The SBA has two new initiatives aimed at helping dealers like Gailas. In early May, the agency temporarily stretched its size standard of what counts as a "small" business, a move specifically aimed at making more car dealers and auto industry suppliers eligible for a government-backed loan. The SBA insures up to 90% of qualifying small business loans against default, reducing the risk for lenders.
But the initiative had a major flaw. Although more auto dealers became eligible for the SBA's loan programs, the SBA does not cover "floor plan" loans, the main kind of financing used by auto dealers. A typical floor plan loan is a revolving credit line that a dealership uses to purchase vehicles. As the cars and trucks sell, the dealership pays down the loan.
Without floor plan financing, a dealership can't operate. The SBA set out to fix the problem. In July, the agency launched a pilot program offering government guarantees on floor plan credit lines that are between $500,000 and $2 million. Like other SBA loans, these credit lines are administered by banks and other SBA lenders -- a list that includes few of the auto industry's traditional credit institutions.
The SBA will insure up to 75% of the value of loans made through its floor plan financing pilot program.
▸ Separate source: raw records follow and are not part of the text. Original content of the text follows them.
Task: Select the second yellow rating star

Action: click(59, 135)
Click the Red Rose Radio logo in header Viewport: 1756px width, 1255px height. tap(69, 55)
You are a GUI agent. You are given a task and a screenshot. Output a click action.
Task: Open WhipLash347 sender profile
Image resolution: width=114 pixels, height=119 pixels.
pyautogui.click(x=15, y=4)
The program will run through September 2010, at which point the SBA will decide to whether terminate it, extend it, or make floor plan financing a permanent loan product.
Gailas heard about the SBA's initiative and began hunting for a willing lender. At one bank, he asked them to consider the SBA's 75% guarantee and offered to put a Certificate of Deposit in the bank to cover the other 25% of the loan. But the lender turned him down, he says, because it didn't want to do a deal with anyone in the auto industry.
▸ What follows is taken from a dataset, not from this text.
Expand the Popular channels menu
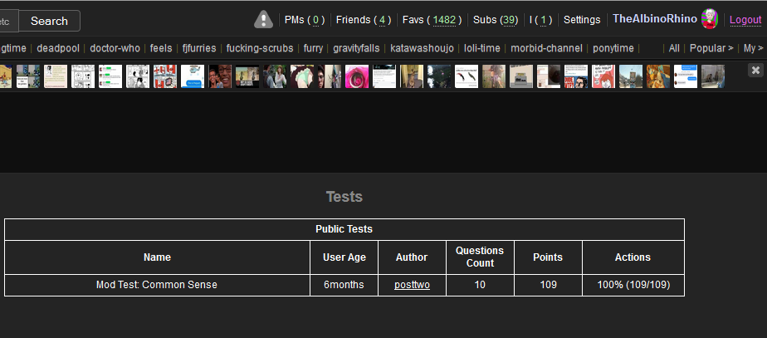This screenshot has width=767, height=338. 711,48

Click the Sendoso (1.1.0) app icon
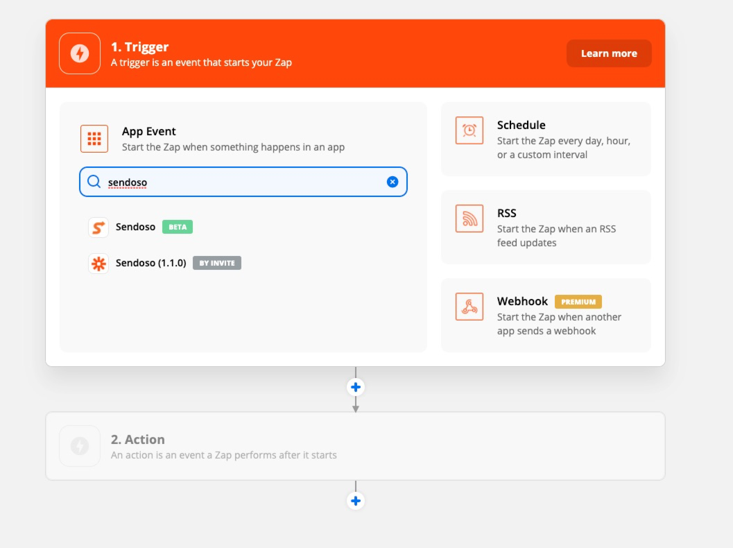[x=98, y=262]
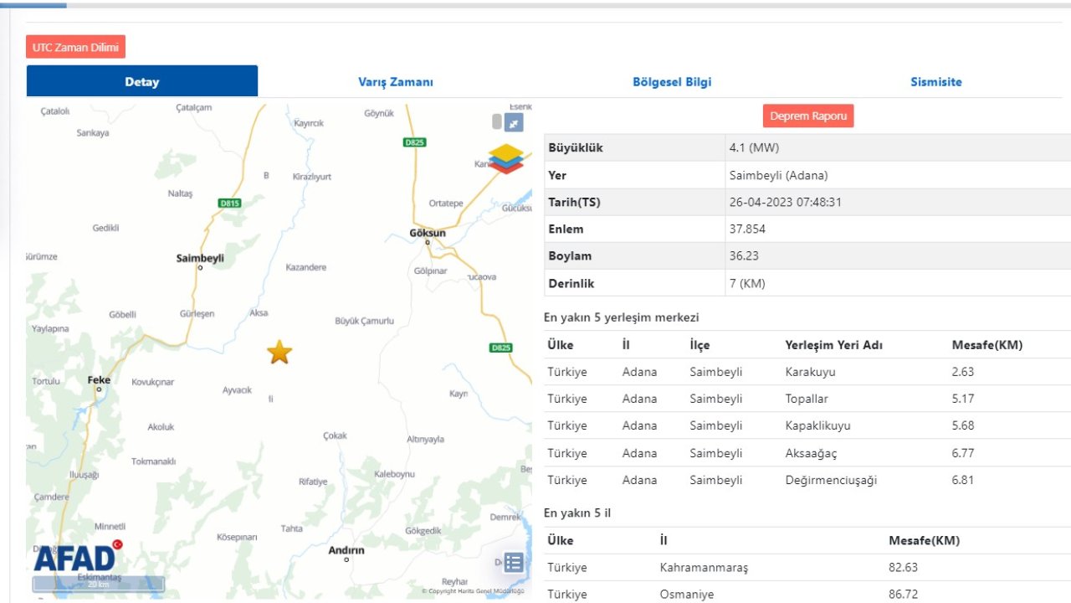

Gailas has approached 20 banks so far and been turned away each time. In the meantime, he's been without credit and unable to restock his inventory. Sales have plummeted 60% and he's had to cut his staff of 24 down to nine. Without a credit line, Gailas is worried about his dealership's survival.
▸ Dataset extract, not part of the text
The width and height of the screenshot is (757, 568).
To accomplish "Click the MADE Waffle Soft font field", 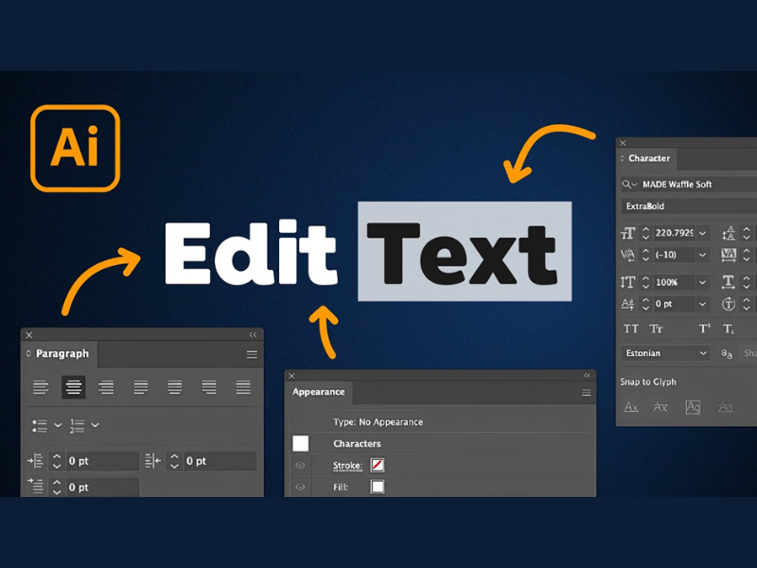I will (x=690, y=184).
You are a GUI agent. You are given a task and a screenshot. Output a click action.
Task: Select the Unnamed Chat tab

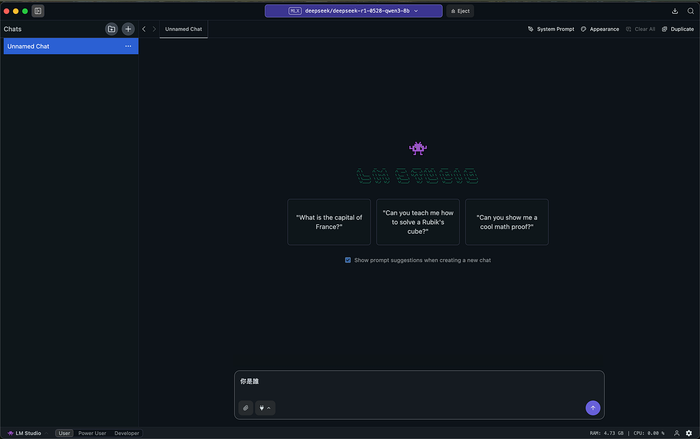[x=184, y=29]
"I'm in dire straights and I'm confused about where to go from here," he says.
So far, just one loan has been approved through the floor plan lending project, although the SBA says others are in the queue.
Gorden isn't optimistic. "Big banks are not doing the program because of the size. Two million is too small. Most of the big banks, their floor plan lines are $5 million, $10 million, $20 million or more," Gorden says. "And the smaller banks and credit unions don't have the expertise to manage a floor plan landscape."
Unlike other loans, revolving floor plan lines of credit require the lender to manage its ongoing risk by tracking the inventory used as collateral, which means a lot of paper shuffling for the lender. But some experts don't buy that excuse.
"There's no question that if you were to line up the different categories of potential commercial lending, floor plan lending does have a greater set of burdens and costs associated with it because of the nature of the loan," says Doug Greenhaus, director at the National Automotive Dealers Association. "But you can hire [companies] to do the back-end work."
Greenhaus is frustrated that lenders are blackballing the entire auto industry and refusing to evaluate specific businesses on their own merits. "I don't care how bad the economy is," he says. "There are people who lose money and people who still do very well and make money."
For Gailas, his dealership, and his staff, the time for finding a solution is running out.
"In the eyes of everyone else, one business doesn't matter," he says. "But the ripple effect is ridiculous -- the insurance company we're with won't have our policy, the [auto] service company across the street won't have our business, my employees won't have jobs or health insurance, our tax dollars in property and income will be gone, and so on."
Correction: This article has been amended to correct the spelling of Todd Gailas' name and title. CNNMoney.com regrets the error.